Outro exemplo que devia ter sido seguido — e sem comprometer a laicidade que distingue a República — dá pelo nome de Papa Francisco. De forma verdadeiramente exemplar, o Papa celebrou as missas da Sexta-Feira Santa e do Domingo de Ramos sozinho na Basílica de São Pedro e fez a Via Sacra na Praça de São Pedro acompanhado de poucas pessoas. As imagens daquelas liturgias foram tão impactantes que acabaram por reforçar a importância simbólica daquelas datas para os católicos.
Da Igreja também vêm bons exemplos que, neste caso, podiam e deviam ter sido seguidos pelo Parlamento.
5 Depois da patranha de que nada faltou ao Serviço Nacional da Saúde no combate à pandemia proferida por António Costa a 23 de março. Depois de se saber que o Ministério da Saúde apenas comprou fatos de proteção individual para os médicos em março após quatro alertas da Organização Mundial da Saúde desde fevereiro. Depois das pequenas rábulas da DGS em março de não realizar testes em larga escala nem recomendar a utilização de máscaras — pela simples razão que não tínhamos nem testes, nem máscaras em número suficiente.
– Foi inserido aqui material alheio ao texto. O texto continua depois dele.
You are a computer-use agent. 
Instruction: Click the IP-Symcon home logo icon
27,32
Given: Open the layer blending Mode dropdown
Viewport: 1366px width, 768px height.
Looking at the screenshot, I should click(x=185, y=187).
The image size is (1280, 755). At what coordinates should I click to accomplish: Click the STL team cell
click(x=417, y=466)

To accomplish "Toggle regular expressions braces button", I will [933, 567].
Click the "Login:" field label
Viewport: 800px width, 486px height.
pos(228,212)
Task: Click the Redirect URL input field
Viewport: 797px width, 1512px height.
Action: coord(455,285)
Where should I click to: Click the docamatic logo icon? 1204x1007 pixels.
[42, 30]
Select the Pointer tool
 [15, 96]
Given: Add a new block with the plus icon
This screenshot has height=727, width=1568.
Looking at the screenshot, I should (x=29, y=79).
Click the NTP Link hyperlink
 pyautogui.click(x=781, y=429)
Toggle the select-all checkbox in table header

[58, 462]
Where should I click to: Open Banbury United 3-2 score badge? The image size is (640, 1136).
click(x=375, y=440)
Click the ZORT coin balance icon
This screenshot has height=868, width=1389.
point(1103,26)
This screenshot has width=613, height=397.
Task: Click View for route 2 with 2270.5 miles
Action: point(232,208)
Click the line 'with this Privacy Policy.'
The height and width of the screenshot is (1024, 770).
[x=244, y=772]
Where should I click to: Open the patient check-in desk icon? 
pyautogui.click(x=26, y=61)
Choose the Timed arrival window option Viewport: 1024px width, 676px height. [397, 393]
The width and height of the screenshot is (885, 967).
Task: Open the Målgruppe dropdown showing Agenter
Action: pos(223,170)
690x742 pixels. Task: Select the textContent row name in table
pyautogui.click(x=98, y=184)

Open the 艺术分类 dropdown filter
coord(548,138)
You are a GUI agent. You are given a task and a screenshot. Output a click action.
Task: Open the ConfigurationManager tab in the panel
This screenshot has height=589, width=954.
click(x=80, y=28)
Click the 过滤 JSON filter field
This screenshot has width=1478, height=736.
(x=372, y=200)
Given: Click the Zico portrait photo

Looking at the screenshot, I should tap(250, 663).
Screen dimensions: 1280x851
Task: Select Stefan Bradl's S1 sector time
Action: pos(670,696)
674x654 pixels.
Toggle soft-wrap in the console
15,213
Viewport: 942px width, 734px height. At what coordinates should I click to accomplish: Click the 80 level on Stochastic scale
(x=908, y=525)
Depois de tudo isto, António Costa já estava novamente a atirar areia para os olhos dos portugueses com o delicado tema da austeridade. Após semanas a jurar que tudo seria diferente de 2011 — ano em que o maldito e sádico Governo de Passos Coelho impôs a austeridade porque simplesmente quis (é essa a mensagem que Costa e os seus apaniguados querem passar), o primeiro-ministro parece ter evoluído na sua posição. Agora já não dá “hoje uma resposta que amanhã não possa garantir”, afirmou ao Expresso.
Com as últimas previsões do Fundo Monetário Internacional a indicarem que Portugal pode ter uma taxa de desemprego de cerca de 13,9% — mais do dobro dos valores atuais — e uma queda do Produto Interno Bruto de cerca de 8%, é positivo que António Costa tenha percebido que lhe podia custar muito caro aos olhos dos eleitores essa sua tendência para efabular os factos. É que as taxas de popularidade de um primeiro-ministro não se costumam dar muito bem com crises económicas.